BEGIN
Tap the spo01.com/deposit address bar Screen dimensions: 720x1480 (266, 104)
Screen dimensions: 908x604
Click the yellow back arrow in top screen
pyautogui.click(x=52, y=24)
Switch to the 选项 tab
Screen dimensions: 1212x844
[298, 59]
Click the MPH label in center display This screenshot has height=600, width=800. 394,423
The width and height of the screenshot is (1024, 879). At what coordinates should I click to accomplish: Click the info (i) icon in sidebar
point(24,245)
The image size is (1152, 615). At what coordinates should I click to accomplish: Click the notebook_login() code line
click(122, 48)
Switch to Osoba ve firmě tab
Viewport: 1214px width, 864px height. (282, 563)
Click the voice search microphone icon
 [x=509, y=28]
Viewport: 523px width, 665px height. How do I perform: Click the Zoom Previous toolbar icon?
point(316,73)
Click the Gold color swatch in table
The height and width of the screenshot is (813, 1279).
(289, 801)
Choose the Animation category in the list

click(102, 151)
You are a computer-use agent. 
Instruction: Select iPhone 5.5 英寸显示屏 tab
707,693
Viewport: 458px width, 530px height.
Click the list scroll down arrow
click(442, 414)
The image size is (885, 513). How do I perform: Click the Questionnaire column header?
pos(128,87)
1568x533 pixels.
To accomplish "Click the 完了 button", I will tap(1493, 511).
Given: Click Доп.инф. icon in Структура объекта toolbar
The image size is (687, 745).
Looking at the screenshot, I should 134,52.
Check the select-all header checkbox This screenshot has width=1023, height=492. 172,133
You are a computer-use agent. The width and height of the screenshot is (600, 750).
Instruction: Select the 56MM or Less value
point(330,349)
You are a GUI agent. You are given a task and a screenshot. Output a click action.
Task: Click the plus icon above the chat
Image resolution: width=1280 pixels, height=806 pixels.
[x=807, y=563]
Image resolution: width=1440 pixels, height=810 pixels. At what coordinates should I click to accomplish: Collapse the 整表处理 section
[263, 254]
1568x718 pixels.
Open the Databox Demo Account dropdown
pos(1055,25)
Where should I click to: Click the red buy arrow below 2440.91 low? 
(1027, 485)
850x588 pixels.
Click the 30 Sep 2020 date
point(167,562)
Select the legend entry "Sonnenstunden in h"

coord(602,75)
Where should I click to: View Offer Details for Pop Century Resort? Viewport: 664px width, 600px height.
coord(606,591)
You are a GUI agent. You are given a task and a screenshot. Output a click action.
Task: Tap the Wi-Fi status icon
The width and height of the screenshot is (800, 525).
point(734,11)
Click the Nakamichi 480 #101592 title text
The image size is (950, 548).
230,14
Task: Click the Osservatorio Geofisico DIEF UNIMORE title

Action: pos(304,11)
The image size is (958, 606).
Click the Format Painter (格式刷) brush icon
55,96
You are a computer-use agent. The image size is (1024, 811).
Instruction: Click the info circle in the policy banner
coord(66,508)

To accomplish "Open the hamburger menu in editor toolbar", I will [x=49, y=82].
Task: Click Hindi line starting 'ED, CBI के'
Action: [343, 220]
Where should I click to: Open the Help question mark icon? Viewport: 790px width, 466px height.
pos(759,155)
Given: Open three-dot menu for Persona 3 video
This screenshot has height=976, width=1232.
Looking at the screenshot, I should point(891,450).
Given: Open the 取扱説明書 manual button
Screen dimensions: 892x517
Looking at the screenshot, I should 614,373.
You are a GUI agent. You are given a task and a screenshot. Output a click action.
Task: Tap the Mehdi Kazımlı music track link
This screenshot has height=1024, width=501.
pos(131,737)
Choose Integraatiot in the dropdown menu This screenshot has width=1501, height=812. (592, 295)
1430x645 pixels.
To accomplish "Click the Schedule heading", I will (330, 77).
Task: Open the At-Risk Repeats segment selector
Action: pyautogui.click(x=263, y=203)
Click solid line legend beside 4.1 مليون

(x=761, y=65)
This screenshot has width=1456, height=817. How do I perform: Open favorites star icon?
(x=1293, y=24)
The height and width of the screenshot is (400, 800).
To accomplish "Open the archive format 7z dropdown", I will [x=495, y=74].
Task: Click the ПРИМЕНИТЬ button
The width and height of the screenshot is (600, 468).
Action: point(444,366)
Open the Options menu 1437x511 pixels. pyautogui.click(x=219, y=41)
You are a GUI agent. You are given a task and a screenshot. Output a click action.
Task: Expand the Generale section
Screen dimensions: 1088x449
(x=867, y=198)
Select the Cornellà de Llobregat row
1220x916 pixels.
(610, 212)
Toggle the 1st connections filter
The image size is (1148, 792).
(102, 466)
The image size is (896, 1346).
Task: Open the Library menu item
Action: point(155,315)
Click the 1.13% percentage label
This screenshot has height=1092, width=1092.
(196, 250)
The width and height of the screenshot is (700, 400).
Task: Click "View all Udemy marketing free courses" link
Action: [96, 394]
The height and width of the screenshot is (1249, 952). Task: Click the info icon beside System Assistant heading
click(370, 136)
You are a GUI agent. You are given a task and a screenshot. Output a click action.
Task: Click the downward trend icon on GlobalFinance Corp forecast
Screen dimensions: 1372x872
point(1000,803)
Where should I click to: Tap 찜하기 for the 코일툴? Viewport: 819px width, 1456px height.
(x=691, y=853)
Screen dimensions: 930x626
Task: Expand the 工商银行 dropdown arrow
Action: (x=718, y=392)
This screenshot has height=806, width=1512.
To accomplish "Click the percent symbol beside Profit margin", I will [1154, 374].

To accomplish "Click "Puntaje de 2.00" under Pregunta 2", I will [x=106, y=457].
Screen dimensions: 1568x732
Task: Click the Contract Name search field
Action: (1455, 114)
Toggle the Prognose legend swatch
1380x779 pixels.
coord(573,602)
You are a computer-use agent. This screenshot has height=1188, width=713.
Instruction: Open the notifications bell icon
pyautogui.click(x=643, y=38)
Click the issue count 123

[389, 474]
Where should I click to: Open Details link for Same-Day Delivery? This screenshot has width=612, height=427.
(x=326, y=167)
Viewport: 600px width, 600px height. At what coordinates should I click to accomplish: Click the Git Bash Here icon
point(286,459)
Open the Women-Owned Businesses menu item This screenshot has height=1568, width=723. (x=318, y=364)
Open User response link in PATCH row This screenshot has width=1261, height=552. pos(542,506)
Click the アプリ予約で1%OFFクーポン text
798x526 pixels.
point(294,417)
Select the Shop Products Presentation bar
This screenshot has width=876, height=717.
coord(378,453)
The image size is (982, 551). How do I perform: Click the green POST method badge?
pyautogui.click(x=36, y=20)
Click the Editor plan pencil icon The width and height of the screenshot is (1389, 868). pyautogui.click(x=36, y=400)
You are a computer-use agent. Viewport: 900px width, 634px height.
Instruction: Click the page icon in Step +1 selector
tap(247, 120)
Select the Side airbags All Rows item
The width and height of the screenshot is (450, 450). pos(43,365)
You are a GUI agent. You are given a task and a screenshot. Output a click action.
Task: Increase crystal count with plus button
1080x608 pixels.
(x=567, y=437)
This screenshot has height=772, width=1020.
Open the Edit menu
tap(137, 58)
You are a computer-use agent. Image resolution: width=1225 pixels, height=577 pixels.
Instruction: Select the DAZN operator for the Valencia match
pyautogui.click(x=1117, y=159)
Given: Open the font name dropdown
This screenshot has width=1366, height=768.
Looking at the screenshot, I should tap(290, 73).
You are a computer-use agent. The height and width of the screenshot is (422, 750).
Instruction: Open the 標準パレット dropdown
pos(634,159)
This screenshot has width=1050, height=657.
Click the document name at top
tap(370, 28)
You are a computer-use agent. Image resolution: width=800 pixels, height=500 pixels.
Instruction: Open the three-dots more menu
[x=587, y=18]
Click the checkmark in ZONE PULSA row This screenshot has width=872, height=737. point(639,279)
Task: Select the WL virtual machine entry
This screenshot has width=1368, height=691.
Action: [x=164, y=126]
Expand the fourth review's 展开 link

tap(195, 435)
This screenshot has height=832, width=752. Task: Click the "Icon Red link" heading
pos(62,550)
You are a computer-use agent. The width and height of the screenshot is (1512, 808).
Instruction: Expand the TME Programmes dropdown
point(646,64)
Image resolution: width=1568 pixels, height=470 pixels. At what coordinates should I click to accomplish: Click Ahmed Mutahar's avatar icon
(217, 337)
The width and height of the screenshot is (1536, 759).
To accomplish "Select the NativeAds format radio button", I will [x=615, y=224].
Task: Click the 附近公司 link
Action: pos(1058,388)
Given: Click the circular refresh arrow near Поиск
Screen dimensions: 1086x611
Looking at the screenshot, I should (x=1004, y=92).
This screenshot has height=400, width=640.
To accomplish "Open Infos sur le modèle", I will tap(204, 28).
END
*Work instructions*: Starting at the line above that holds "Task: Click the plus icon above the chat" and ending at the line that holds "1430x645 pixels.", transcribe each line exactly and include no other lines.

*Solution*:
Task: Click the plus icon above the chat
Image resolution: width=1280 pixels, height=806 pixels.
[x=807, y=563]
Image resolution: width=1440 pixels, height=810 pixels. At what coordinates should I click to accomplish: Collapse the 整表处理 section
[263, 254]
1568x718 pixels.
Open the Databox Demo Account dropdown
pos(1055,25)
Where should I click to: Click the red buy arrow below 2440.91 low? 
(1027, 485)
850x588 pixels.
Click the 30 Sep 2020 date
point(167,562)
Select the legend entry "Sonnenstunden in h"

coord(602,75)
Where should I click to: View Offer Details for Pop Century Resort? Viewport: 664px width, 600px height.
coord(606,591)
You are a GUI agent. You are given a task and a screenshot. Output a click action.
Task: Tap the Wi-Fi status icon
The width and height of the screenshot is (800, 525).
point(734,11)
Click the Nakamichi 480 #101592 title text
The image size is (950, 548).
230,14
Task: Click the Osservatorio Geofisico DIEF UNIMORE title

Action: pos(304,11)
The image size is (958, 606).
Click the Format Painter (格式刷) brush icon
55,96
You are a computer-use agent. The image size is (1024, 811).
Instruction: Click the info circle in the policy banner
coord(66,508)

To accomplish "Open the hamburger menu in editor toolbar", I will [x=49, y=82].
Task: Click Hindi line starting 'ED, CBI के'
Action: [343, 220]
Where should I click to: Open the Help question mark icon? Viewport: 790px width, 466px height.
pos(759,155)
Given: Open three-dot menu for Persona 3 video
This screenshot has height=976, width=1232.
Looking at the screenshot, I should point(891,450).
Given: Open the 取扱説明書 manual button
Screen dimensions: 892x517
Looking at the screenshot, I should 614,373.
You are a GUI agent. You are given a task and a screenshot. Output a click action.
Task: Tap the Mehdi Kazımlı music track link
This screenshot has height=1024, width=501.
pos(131,737)
Choose Integraatiot in the dropdown menu This screenshot has width=1501, height=812. (592, 295)
1430x645 pixels.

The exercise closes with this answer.